Brown threatens to sell off our embassies

FOREIGN Secretary Robin Cook has been told to make pounds 50m worth of savings in the "opulent" life style of British diplomats abroad, writes Paul Routledge. Embassies could be put up for sale and diplomats forced to operate from less imposing offices under economy plans dictated by the Treasury.

The drive for savings stems from Chancellor Gordon Brown's Comprehensive Spending Review, due to conclude next month. Most Whitehall departments have submitted "excessive" public spending programmes which are now being cut back.

Alistair Darling, Chief Secretary to the Treasury, has ordered high- spending ministers to economise and raise money by selling property listed in the government's National Asset Register - the new Domesday Book. The Foreign and Commonwealth Office has come in for criticism because it submitted only an outline of its immense assets and has shown no enthusiasm for selling any of them.
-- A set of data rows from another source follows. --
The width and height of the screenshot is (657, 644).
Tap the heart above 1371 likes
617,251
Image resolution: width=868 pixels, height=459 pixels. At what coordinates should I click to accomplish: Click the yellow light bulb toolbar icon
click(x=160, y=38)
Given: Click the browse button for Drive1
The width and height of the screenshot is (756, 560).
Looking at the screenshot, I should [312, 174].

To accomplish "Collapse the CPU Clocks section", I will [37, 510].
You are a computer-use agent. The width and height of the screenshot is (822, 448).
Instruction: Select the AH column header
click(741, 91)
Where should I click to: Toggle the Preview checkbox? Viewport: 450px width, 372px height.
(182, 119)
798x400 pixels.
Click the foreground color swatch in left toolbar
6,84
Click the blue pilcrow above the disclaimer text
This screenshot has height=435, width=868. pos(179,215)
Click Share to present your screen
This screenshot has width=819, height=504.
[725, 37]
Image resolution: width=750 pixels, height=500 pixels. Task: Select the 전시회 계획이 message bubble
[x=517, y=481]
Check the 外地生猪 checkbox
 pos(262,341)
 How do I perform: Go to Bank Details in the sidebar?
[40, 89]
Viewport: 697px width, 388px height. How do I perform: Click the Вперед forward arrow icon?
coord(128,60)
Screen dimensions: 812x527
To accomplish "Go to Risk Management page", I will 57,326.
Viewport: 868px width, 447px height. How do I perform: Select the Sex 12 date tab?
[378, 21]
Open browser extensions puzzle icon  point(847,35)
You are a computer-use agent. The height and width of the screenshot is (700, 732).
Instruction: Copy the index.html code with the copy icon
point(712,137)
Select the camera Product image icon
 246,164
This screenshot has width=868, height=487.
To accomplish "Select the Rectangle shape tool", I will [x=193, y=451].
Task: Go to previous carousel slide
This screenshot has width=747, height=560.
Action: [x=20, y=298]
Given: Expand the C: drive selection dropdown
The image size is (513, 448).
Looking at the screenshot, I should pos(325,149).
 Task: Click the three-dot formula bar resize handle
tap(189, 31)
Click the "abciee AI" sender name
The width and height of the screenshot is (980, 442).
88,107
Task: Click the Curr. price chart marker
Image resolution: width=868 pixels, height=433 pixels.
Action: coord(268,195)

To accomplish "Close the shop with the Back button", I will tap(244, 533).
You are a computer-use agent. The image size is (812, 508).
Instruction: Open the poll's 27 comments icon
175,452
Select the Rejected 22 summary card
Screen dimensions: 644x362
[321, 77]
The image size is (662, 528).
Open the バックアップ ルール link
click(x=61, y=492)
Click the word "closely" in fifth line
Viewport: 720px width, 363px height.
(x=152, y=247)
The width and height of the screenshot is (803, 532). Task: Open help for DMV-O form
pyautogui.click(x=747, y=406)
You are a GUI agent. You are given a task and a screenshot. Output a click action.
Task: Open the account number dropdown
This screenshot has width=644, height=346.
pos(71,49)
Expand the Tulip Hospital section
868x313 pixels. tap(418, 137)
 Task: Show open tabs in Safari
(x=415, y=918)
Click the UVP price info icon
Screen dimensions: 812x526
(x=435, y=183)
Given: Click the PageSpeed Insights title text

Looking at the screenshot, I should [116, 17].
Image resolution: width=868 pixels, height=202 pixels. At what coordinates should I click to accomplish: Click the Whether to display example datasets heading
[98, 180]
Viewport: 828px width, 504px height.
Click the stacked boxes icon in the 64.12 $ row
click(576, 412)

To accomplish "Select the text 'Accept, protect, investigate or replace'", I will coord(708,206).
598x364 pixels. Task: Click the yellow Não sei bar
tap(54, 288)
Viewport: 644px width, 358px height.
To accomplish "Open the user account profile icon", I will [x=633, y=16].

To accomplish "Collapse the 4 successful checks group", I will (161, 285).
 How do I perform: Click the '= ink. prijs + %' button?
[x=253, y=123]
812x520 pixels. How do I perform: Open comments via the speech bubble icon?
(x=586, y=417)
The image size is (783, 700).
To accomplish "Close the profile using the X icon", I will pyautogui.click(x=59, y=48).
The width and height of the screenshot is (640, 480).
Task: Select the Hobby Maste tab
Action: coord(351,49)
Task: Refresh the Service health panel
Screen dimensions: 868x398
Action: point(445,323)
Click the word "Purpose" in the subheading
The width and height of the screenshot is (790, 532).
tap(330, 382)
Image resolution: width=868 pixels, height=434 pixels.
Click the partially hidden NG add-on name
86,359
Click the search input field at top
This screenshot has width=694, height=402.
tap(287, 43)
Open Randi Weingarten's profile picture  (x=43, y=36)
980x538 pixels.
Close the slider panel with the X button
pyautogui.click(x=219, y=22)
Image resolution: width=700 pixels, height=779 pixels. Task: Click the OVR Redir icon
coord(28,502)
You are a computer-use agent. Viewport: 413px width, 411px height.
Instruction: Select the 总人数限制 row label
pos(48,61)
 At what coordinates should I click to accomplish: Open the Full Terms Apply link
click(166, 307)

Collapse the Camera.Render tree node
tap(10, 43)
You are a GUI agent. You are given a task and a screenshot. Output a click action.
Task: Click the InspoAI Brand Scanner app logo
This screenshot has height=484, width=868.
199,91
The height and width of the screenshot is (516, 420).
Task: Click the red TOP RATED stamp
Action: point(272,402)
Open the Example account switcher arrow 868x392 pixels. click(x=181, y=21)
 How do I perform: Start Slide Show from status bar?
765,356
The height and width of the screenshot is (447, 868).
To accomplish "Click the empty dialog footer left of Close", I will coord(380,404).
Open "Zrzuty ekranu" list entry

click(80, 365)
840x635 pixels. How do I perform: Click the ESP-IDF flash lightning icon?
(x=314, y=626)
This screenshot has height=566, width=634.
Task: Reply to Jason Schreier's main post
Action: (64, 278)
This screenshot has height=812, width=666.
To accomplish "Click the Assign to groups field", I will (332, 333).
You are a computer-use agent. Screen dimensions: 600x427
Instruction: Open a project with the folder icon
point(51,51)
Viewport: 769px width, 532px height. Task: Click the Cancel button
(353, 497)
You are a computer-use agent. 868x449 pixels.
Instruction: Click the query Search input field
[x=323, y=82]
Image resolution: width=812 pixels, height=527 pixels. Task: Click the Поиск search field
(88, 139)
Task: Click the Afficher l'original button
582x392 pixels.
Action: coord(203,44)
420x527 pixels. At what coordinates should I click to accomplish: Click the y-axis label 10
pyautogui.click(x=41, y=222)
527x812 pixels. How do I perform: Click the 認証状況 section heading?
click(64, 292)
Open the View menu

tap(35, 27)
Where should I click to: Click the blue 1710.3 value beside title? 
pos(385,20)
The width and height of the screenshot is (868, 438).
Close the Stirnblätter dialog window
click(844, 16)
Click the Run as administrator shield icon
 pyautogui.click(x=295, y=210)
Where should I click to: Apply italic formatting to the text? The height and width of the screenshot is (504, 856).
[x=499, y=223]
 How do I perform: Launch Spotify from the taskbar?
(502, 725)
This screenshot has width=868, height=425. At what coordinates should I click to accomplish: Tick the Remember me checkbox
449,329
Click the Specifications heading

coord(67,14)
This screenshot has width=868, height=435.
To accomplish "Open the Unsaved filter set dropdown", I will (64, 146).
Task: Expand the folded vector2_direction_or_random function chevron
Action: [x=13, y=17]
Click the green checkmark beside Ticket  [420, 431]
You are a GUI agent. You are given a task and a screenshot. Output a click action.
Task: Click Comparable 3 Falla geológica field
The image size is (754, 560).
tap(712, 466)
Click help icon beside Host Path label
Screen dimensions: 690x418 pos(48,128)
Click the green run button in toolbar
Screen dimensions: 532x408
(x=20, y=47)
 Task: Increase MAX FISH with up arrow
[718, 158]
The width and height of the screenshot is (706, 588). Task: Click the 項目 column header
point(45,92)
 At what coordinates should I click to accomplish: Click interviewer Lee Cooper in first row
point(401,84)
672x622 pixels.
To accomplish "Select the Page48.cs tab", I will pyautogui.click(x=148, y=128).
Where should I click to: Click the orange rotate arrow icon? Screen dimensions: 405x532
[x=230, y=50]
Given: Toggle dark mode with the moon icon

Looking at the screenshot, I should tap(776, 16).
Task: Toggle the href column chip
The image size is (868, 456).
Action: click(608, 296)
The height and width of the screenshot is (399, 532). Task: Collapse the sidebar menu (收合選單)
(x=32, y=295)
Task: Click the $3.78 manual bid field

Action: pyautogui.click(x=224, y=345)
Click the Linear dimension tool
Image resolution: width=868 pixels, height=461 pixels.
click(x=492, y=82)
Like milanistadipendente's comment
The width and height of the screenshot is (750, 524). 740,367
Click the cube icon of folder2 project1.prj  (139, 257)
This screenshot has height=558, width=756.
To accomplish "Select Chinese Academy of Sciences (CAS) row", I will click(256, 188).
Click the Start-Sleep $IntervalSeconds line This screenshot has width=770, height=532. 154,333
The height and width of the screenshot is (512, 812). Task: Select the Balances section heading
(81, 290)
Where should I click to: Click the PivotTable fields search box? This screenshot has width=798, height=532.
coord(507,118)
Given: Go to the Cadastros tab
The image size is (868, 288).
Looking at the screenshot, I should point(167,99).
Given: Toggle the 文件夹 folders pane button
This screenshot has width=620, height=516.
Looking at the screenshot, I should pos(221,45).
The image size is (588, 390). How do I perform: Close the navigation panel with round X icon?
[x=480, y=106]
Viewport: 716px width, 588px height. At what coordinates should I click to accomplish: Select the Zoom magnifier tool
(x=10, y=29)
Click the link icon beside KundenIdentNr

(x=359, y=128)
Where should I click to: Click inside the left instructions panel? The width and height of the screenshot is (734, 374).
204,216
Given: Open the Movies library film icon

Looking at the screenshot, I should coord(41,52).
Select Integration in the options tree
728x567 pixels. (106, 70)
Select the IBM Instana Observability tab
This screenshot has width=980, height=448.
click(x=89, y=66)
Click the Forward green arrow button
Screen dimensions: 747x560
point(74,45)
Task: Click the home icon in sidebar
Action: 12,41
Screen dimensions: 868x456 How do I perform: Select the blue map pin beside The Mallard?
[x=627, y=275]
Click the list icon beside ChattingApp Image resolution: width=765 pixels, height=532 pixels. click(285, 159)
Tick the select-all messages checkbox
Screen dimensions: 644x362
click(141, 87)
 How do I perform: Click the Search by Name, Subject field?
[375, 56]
The FCO owns more than 1,440 properties, all but four of them abroad. Treasury ministers who visited the British embassies in Paris and Rome in Labour's first year are said to be astonished at the "opulence" of the buildings. It is being suggested that some embassies could be moved from prime sites to centrally-located but smaller premises, releasing lucrative land and buildings for sale. FCO mandarins will hotly oppose such moves, arguing that Britain's image abroad is better served by prestige offices.

The Ministry of Defence has also been told to accelerate plans to dispose of land and buildings.